Autrefois, le taekwondo était la discipline phare du Vietnam. En 2000, la taekwondoïste Trân Hiêu Ngân avait marqué l’histoire en remportant la première médaille d’argent du pays.

Entre 2012-2017, le pays a vécu des moments magiques, que ce soit pendant les compétitions internationales juniors ou les Championnats du monde. Les plus belles victoires reviennent à Hô Thi Kim Ngân et Truong Thi Kim Tuyên, qui ont remporté respectivement une médaille d’or dans la catégorie dame de moins de 44 kg aux Championnats du monde junior 2016 et une médaille d’argent dans la catégorie dame des moins de 46kg aux Championnats du monde 2017.
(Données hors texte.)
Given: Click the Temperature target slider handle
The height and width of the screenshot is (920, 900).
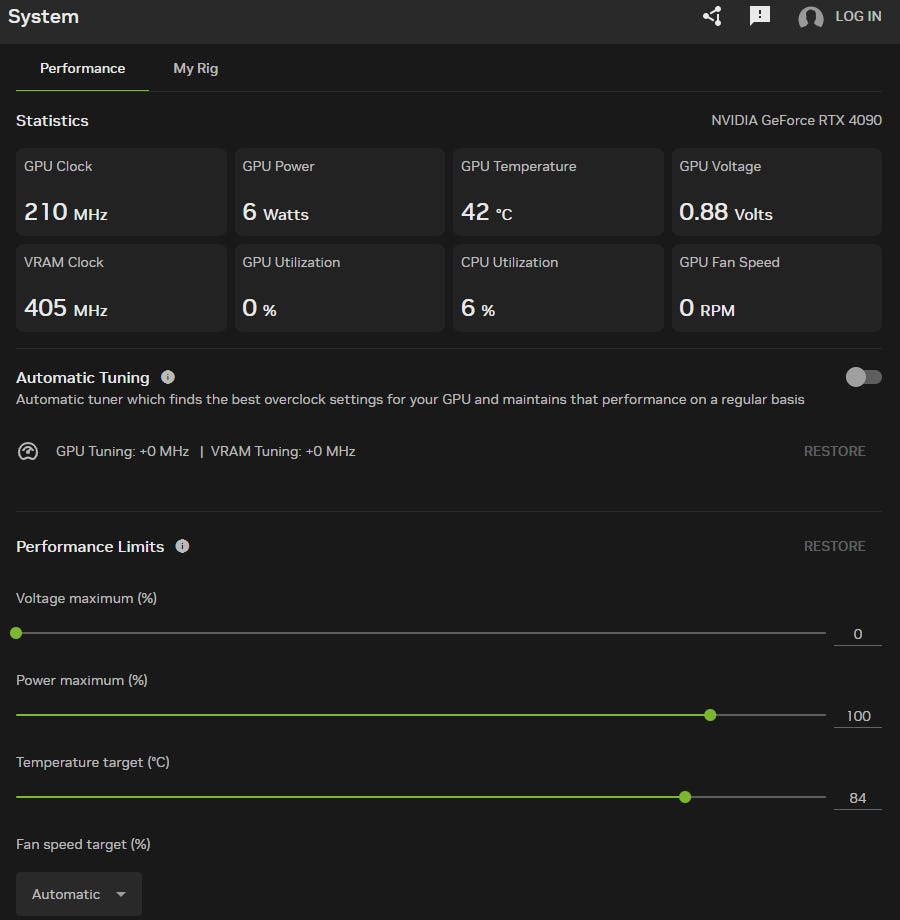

La nouvelle génération a même décroché l’or aux Jeux mondiaux des étudiants qui se sont tenus en août 2017 à Taïwan (Chine). Le "trio" Châu Tuyêt Vân, Nguyên Thi Lê Kim et Liên Thi Tuyêt Mai a fait la fierté du pays dans l’épreuve de poomsae (l’enchaînement codifié en taekwondo) lors de la 5e édition des Jeux asiatiques des sports en salle et arts martiaux (AIMAG 5), organisée en septembre  2017 à Achgabat, capitale du Turkménistan. 

Les défis à relever

Cependant, les résultats au taekwondo ne sont pas si glorieux. En 2016, aucun athlète vietnamien n’était parvenu à se qualifier aux JO de Rio de Janeiro (Brésil) pour la première fois de son histoire.

Le "trio" Châu Tuyêt Vân, Nguyên Thi Lê Kim et Liên Thi Tuyêt Mai lors de la 5e édition des Jeux asiatiques des sports en salle et arts martiaux.
Photo: VNA/CVN

Selon Hô Anh Tuân, responsable de la discipline de taekwondo de Hanoï, le niveau d’exigence aux JO - la plus prestigieuse des compétitions sportives de la planète, est très élevé. Pour espérer y briller, il faut commencer par revoir le processus de sélection et de formation sans oublier les conditions d’entraînement.

Depuis quelques temps, on observe un manque considérable de financements pour les entraînements, mais aussi pour donner la possibilité à nos taekwondoïstes de disputer des compétitions à l’étranger. En l’absence de combats avec le fleuron international, il ne faut pas s’attendre à des miracles sur le plan technique. Pourtant, nos combattants ont cette capacité à se surpasser lorsqu’ils sont opposés à des adversaires de taille. Si le manque de combats de haut niveau est un frein pour progresser techniquement, il l’est également sur le plan psychologique.

Cette année, les responsables de la discipline de taekwondo se sont fixés l’objectif d’obtenir au moins deux qualifications aux JO 2020 de Tokyo. La Fédération vietnamienne de taekwondo a mis en place des entraînements spécifiques pour ses sportifs qui participeront aux éliminatoires des JO de Tokyo.